> [SUPPLIED INFORMATION]
· · · · ·

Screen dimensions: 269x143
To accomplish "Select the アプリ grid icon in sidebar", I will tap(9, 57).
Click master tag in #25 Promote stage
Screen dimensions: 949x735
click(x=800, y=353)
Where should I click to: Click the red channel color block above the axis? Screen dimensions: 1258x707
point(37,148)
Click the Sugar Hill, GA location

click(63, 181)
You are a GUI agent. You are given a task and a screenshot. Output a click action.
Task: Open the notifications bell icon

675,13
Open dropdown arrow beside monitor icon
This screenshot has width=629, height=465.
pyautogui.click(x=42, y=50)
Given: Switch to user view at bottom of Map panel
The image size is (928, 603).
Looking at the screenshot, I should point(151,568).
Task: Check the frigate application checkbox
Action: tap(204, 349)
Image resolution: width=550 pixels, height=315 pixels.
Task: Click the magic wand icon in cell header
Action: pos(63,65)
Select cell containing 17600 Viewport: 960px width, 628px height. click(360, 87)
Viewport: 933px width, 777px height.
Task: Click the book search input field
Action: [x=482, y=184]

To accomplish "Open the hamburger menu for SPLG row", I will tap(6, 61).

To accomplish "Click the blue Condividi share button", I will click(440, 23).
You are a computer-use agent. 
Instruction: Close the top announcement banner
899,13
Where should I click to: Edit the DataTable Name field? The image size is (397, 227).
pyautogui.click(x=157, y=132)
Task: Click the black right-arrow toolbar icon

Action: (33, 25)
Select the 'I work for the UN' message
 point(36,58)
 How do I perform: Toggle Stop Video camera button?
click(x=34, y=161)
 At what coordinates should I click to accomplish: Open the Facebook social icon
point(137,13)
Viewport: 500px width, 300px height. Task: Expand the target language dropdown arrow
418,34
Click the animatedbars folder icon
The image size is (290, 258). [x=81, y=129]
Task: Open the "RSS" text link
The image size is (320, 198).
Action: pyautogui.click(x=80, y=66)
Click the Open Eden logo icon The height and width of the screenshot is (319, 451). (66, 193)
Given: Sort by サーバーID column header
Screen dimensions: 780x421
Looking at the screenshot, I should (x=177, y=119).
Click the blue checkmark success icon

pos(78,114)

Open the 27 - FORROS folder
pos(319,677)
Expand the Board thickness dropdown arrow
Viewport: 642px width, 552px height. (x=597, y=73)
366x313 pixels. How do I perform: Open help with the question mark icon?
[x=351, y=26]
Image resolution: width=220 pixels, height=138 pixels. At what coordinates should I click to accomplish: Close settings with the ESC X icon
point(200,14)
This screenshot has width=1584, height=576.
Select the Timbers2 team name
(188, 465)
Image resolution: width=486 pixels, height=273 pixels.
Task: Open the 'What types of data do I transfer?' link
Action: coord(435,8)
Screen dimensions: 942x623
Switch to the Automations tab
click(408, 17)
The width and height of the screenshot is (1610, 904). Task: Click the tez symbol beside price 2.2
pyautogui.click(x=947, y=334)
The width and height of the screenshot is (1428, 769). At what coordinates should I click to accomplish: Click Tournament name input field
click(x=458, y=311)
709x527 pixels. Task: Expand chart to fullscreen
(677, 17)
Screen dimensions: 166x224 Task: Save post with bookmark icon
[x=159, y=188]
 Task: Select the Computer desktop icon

· · · · ·

> [ACTION ITEM] Gather from the records above every line containing the string "will".

> [PROBLEM SOLUTION]
To accomplish "Select the アプリ grid icon in sidebar", I will tap(9, 57).
To accomplish "Open the hamburger menu for SPLG row", I will tap(6, 61).
To accomplish "Click the blue Condividi share button", I will click(440, 23).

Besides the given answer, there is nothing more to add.